DeSoms vs Traditional Social Media
| Feature | Traditional Social Media | DeSoms |
|---|---|---|
| Data Ownership | Platform owns everything | User controls their data |
| Account Portability | None—locked to platform | Identity moves across apps |
| Censorship | Arbitrary, no appeals | Protocol-level rules + community governance |
| Revenue Model | Your data + ads | Tokens, subscriptions, tips |
| Server Dependency | Company goes down = everything gone | Network survives if nodes exist |
| User Base | Billions | Millions (growing) |
The user base gap is the real problem. Great technology means nothing if nobody's there. Traditional platforms have network effects that decentralized alternatives haven't cracked yet.
Current DeSoms Platforms Worth Watching
Several projects are building in this space.
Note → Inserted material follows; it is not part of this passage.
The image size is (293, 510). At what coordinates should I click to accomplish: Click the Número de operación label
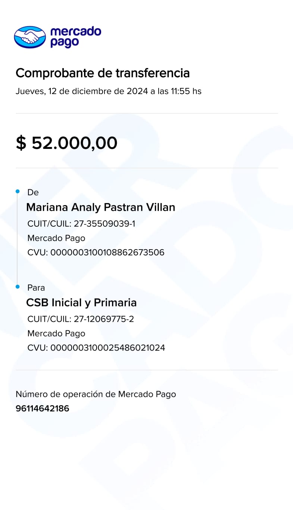click(96, 394)
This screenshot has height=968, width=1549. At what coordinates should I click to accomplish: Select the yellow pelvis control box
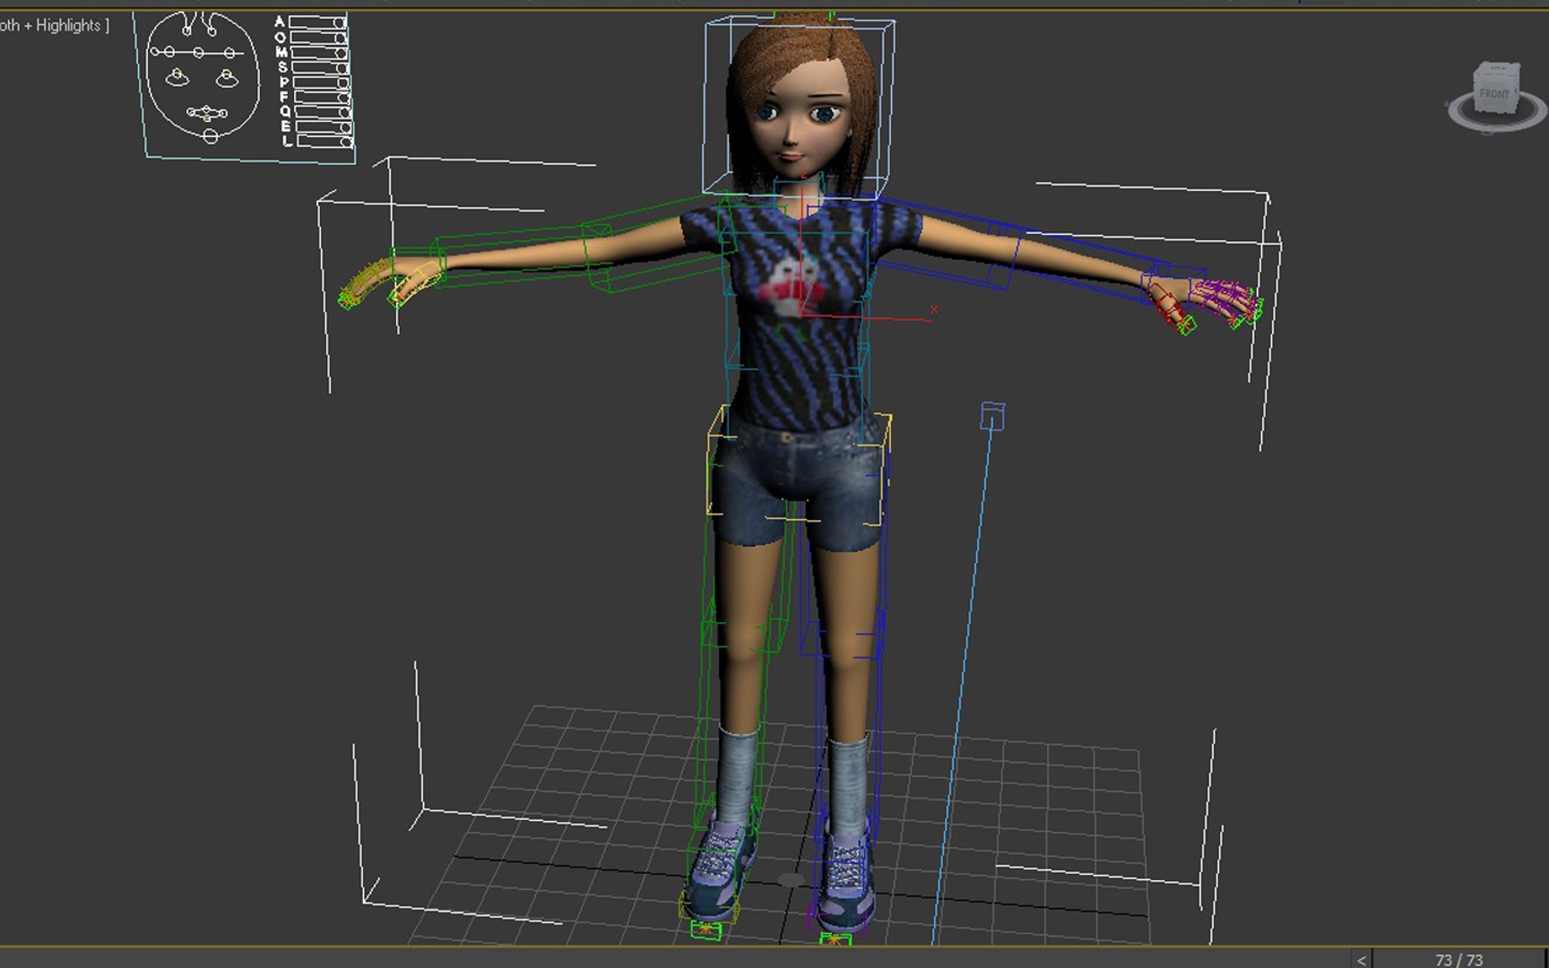click(x=798, y=466)
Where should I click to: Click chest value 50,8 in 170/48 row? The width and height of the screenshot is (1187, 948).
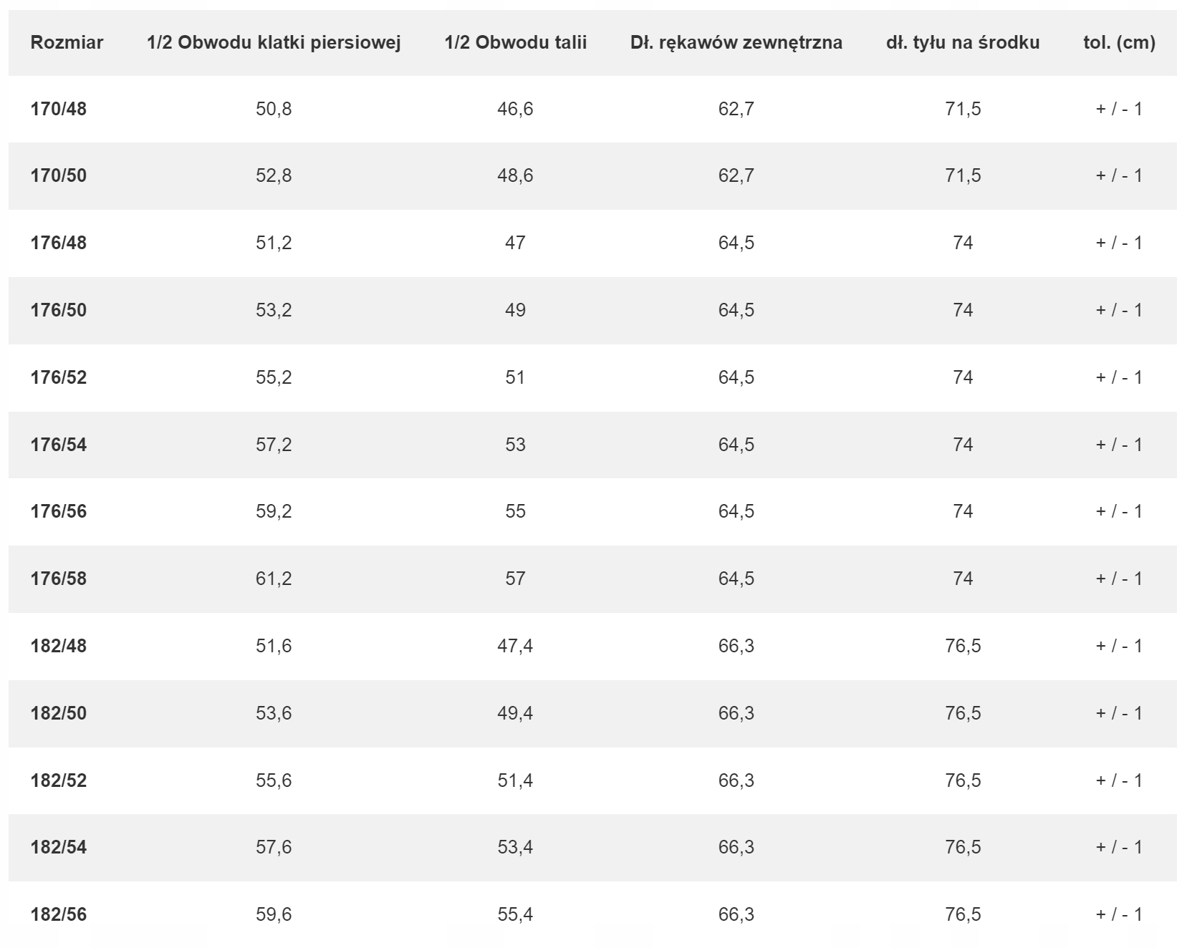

Not all will survive, but these have actual traction:
- Mastodon — Open-source, ActivityPub-based, federated across thousands of independent servers. The most mature option. Rough UX but it works.
- Lens Protocol — Polygon-based, focused on creator ownership. Clean developer experience. Still early.
- Farcaster — Ethereum-based, invite-only, small but dedicated community. Frameworks make it easy to build apps.
- Bluesky — AT Protocol foundation, backed by Twitter co-founder. Promising but still finding its footing.
The Brutal Reality Check
DeSoms sounds great in theory. In practice, you need to know several things:
- UX is usually terrible compared to mainstream apps. You're trading polish for principles.
- Crypto onboarding is a nightmare. Wallet setup, gas fees, token management—normal people hate this.
- The moderation problem isn't solved. Decentralization makes content moderation harder, not easier. Hate speech can spread across servers with no central authority to stop it.
- Most projects will fail. The space is speculative. Pick projects with real usage, not just hype.
- You're still early. Early means opportunity, but also instability and broken promises.
Getting Started with DeSoms
Want to actually try this? Here's how to start without losing your mind:
- Pick one platform, not ten. Mastodon if you want something functional today. Lens if you're comfortable with crypto and want creator-focused features.
- Use an existing account to sign in where possible. Some protocols let you authenticate with Ethereum wallets or existing social profiles. Reduces friction.
- Start small. Follow 5-10 interesting accounts. Engage genuinely. The discovery features are worse than Twitter, so you have to work harder.
- Don't invest money you can't lose. If a platform has a token, treat it as experimental money, not an investment.
- Join communities, not just platforms. The people make the platform. Find Discord servers, Telegram groups, or subreddits related to your chosen network.
Is DeSoms the Future?
Maybe. But "maybe" isn't good enough for most people right now.
The technology works. The user experience doesn't. Until someone builds a DeSoms platform with the polish and simplicity of TikTok or Instagram, mainstream adoption stays out of reach.
That said, if you're sick of traditional platforms, want actual data ownership, or care about building on open infrastructure, DeSoms is worth exploring. Just manage your expectations and don't bet your digital life on any single platform.
The decentralized web is coming. DeSoms is part of that infrastructure. Whether it becomes the standard or remains a niche for tech enthusiasts—that depends on whether builders prioritize user experience as much as ideology.